(Records from a pointing dataset)
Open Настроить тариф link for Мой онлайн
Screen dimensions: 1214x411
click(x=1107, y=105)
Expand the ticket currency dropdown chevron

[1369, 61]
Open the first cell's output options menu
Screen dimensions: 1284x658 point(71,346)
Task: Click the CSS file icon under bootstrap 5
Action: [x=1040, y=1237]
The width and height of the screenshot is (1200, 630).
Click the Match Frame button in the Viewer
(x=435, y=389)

§ Problem statement
Copy out all of the records above word for word, keeping every line unchanged.

§ Written solution
Open Настроить тариф link for Мой онлайн
Screen dimensions: 1214x411
click(x=1107, y=105)
Expand the ticket currency dropdown chevron

[1369, 61]
Open the first cell's output options menu
Screen dimensions: 1284x658 point(71,346)
Task: Click the CSS file icon under bootstrap 5
Action: [x=1040, y=1237]
The width and height of the screenshot is (1200, 630).
Click the Match Frame button in the Viewer
(x=435, y=389)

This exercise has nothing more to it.